As part of the SaneSmith team, I had more time after dark to go out and explore New York City whereas Sane would spend more time honing his skills. It wasn’t that he didn’t want to go out and tag up the neighborhood. He just chose to perfect his skills so that when he went out to paint he would do a better job at it.
Didn’t you make another appearance on the bottom of the Manhattan Bridge in that 1990 movie State of Grace?
I don’t know about the Manhattan Bridge in State of Grace but a bridge is a bridge. For a while there, we were making sure to hit a lot of bridges in the city. Bridges were just another interesting object to paint in the decrepit New York of the 1980s.
It’s crazy to see the American Flag Sane piece is still standing inside the rubble of the old ABC No Rio, an art center in the Lower East Side. I believe this October marked the 30th anniversary of an exhibit you two held there titled the Selected Works of a So-Called Graffiti Vandal. Is there anything you want to say about that show?
The ABC No Rio show was both an interesting point in Sane’s career as well as a depressing one because very few friends of his actually came to it. We had very little support from our elders since the graffiti culture was being erased from the subways in the late 1980s. But Sane saw that having a show was apart of being a writer who had vision and talent beyond simply bombing. He was given the opportunity to paint in the gallery, so he made some canvases and did an installation. We came up with the supplies, distributed a few flyers, sat in the gallery to keep it open, and maybe 20 people came through.
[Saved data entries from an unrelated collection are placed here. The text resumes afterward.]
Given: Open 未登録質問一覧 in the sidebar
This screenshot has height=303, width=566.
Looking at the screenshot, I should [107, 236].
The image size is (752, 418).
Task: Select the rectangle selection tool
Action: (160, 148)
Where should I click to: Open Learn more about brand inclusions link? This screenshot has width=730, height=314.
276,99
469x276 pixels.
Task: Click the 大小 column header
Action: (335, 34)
The best thing that came about that show was meeting the curators for the space and other people who were not writers but showed an interest in the writing culture. For them to honor Sane’s memory and do their best to keep the Sane flag piece alive is amazing and I thank them for it.
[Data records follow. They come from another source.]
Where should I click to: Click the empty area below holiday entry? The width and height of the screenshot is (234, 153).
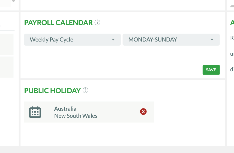[x=122, y=134]
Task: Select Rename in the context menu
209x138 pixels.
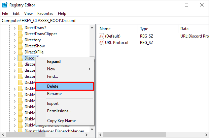Action: pyautogui.click(x=54, y=94)
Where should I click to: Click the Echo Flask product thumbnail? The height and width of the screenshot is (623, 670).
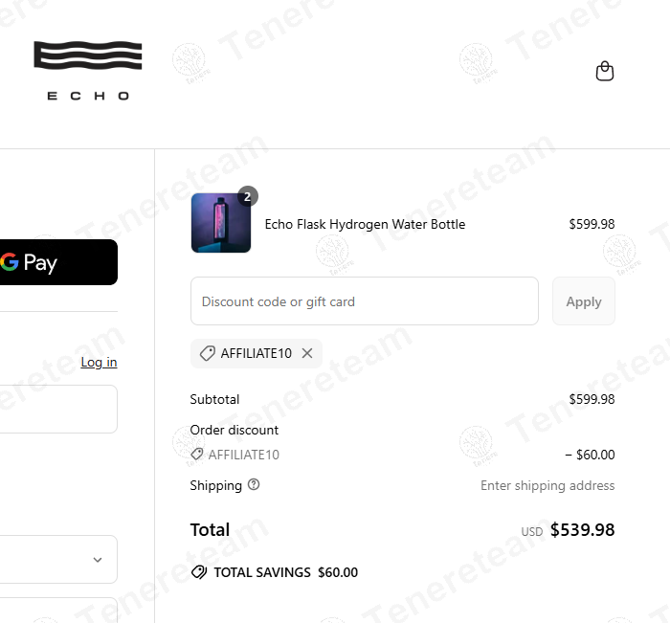pyautogui.click(x=220, y=224)
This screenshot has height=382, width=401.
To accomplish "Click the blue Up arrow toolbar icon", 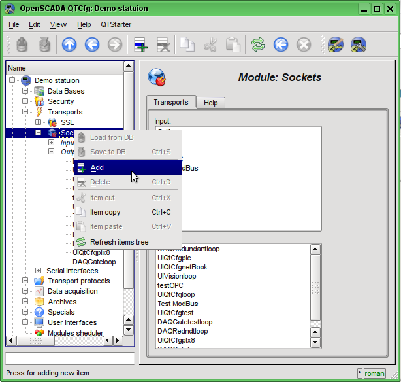I will pos(69,44).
It’s honestly beautiful to see older works by yourself or Sane still running in New York City today. One of my favorite Sanesmith pieces is inside the Sunnyside train yard with Zephyr, and Lady Pink (Sandra Fabara). I visited the newly reopened MoMa last month and saw that a canvas Pink made with Jenny Holzer is currently displayed on the second floor. How did you meet Lady Pink and how has she influenced your work as an artist?
Meeting Lady Pink and being married [to her] now for over 25 years is quite a dramatic change from being a listless writer and quality of life offender. It was not simply that going legit meant “living the life” and “going to Paris.” The amount of different opportunities to paint certainly expanded. It’s a different battle when painting a mural in the street. Few writers understood or appreciated our difficulties in bringing aerosol art into that light. By the mid 1990s, we, along with TAT Cru in the Bronx, were some of the few groups to organize and paint at our own expense; bringing street art, urban art, aerosol art, graffiti art, whatever you wanna call it, to the streets of NYC.
I find how the NYPD treated you and Lady Pink absolutely appalling. Is there anything you want to get out there about how the NYPD handles graffiti crimes?
The NYPD simply saw our creations as some sort of threat to their authority and clamped down on our activities. After two police raids on our house—and nothing but a $90 fine to show for both of them—we followed what other artists have done and fled the city. Not surprisingly, other cities and countries have invited us, and dozens of other ex-graffiti writers, to come and paint their walls. The NYPD has always used graffiti and other ‘quality of life’ crimes to justify their gestapo like tactics and extract money from the poorer segments of the population. Writing on the wall is just paint or ink on a surface. Clean it up if you don’t like it, but jailing people for it is the real crime.